Dezenas de trabalhadores garantem o sustento de suas respectivas famílias a partir do trabalho feito no Complexo Ver-o-Peso. No Mercado de Carne, por exemplo, há pessoas apaixonadas por suas atividades. É o caso de Marlene Galeno, 49, que é funcionária de um box de café há 10 anos. Ela migrou do serviço de empregada doméstica para trabalhar no local.
“A minha cunhada me chamou para vir para cá. Chego aqui às 5h30 e essa hora já tem movimento aqui, principalmente feirantes. É muito diferente de onde eu trabalhava antes, ficava isolada no apartamento. E aqui trabalho com público de todas as idades. É movimento dia e noite”, afirma.
Quando alguém pergunta para a erveira Paula Negrão, 34, há quanto ela atua na feira do Ver-o-Peso, ela responde que é a vida toda, já que desde muito pequena ela acompanhava a mãe, Edileia Barros, 58, que atua há 40 anos no local. Há pouco mais de dois meses, Paula decidiu retornar para a atividade depois de dedicar bastante tempo somente à família.
Para ela, não tem como falar da Boulevard Castilhos França sem lembrar do Círio de Nossa Senhora de Nazaré, uma vez que a via faz parte da grande procissão religiosa, no segundo domingo de outubro. E foi exatamente no período do Círio que ela resolveu voltar a trabalhar no local.

(Linhas de dados de apontamento)
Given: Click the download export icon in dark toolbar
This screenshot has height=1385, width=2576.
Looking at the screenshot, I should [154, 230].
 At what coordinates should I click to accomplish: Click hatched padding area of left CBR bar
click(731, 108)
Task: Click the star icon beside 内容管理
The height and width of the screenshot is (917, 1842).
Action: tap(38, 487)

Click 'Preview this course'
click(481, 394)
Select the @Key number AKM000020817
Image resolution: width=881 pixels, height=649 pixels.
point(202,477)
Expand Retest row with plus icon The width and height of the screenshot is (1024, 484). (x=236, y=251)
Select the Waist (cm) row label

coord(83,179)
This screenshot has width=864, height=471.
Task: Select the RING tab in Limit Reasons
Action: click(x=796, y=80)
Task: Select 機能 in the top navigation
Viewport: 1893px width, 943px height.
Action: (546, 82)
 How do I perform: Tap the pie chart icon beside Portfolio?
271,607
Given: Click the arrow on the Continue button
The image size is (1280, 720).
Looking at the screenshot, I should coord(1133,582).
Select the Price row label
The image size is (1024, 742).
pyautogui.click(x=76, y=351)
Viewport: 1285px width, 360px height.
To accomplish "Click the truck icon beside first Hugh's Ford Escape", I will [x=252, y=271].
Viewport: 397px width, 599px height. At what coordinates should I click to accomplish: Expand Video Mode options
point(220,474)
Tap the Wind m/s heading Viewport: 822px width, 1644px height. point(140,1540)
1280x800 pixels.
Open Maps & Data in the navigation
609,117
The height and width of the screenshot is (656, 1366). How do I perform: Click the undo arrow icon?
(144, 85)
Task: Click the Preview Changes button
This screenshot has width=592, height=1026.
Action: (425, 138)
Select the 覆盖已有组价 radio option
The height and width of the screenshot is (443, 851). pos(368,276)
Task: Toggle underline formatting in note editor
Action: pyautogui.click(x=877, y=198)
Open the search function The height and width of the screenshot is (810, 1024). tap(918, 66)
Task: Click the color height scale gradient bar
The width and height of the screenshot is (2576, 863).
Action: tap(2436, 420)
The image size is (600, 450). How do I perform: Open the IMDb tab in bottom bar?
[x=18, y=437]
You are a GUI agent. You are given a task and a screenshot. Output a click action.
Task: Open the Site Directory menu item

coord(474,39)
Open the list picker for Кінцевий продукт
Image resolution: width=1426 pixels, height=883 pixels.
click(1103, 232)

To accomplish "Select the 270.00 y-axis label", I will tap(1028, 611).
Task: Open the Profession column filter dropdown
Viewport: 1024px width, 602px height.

TAREFAS A FAZER:
1. Resuma em duas frases o trecho sobre os trabalhadores do Complexo Ver-o-Peso.
2. Na listagem, reescreva as linhas a partir da linha com "Click 'Preview this course'" até a linha com "Action: tap(2436, 420)", trocando "row label" por "row heading" e mantendo todo o resto igual.
A listagem não tem nenhuma relação com o trecho.

RESPOSTAS ESCRITAS:
1. Dezenas de trabalhadores garantem o sustento das famílias com o trabalho no Complexo Ver-o-Peso, como Marlene Galeno, de 49 anos, que trocou o serviço de empregada doméstica por um box de café no Mercado de Carne, onde trabalha há 10 anos, chega às 5h30 e atende público de todas as idades. A erveira Paula Negrão, de 34 anos, acompanha desde muito pequena a mãe, Edileia Barros, que atua há 40 anos na feira, e voltou à atividade há pouco mais de dois meses, no período do Círio de Nossa Senhora de Nazaré.

2.
Click 'Preview this course'
click(481, 394)
Select the @Key number AKM000020817
Image resolution: width=881 pixels, height=649 pixels.
point(202,477)
Expand Retest row with plus icon The width and height of the screenshot is (1024, 484). (x=236, y=251)
Select the Waist (cm) row heading

coord(83,179)
This screenshot has width=864, height=471.
Task: Select the RING tab in Limit Reasons
Action: click(x=796, y=80)
Task: Select 機能 in the top navigation
Viewport: 1893px width, 943px height.
Action: (546, 82)
 How do I perform: Tap the pie chart icon beside Portfolio?
271,607
Given: Click the arrow on the Continue button
The image size is (1280, 720).
Looking at the screenshot, I should coord(1133,582).
Select the Price row heading
The image size is (1024, 742).
pyautogui.click(x=76, y=351)
Viewport: 1285px width, 360px height.
To accomplish "Click the truck icon beside first Hugh's Ford Escape", I will [x=252, y=271].
Viewport: 397px width, 599px height. At what coordinates should I click to accomplish: Expand Video Mode options
point(220,474)
Tap the Wind m/s heading Viewport: 822px width, 1644px height. point(140,1540)
1280x800 pixels.
Open Maps & Data in the navigation
609,117
The height and width of the screenshot is (656, 1366). How do I perform: Click the undo arrow icon?
(144, 85)
Task: Click the Preview Changes button
This screenshot has width=592, height=1026.
Action: (425, 138)
Select the 覆盖已有组价 radio option
The height and width of the screenshot is (443, 851). pos(368,276)
Task: Toggle underline formatting in note editor
Action: pyautogui.click(x=877, y=198)
Open the search function The height and width of the screenshot is (810, 1024). tap(918, 66)
Task: Click the color height scale gradient bar
The width and height of the screenshot is (2576, 863).
Action: tap(2436, 420)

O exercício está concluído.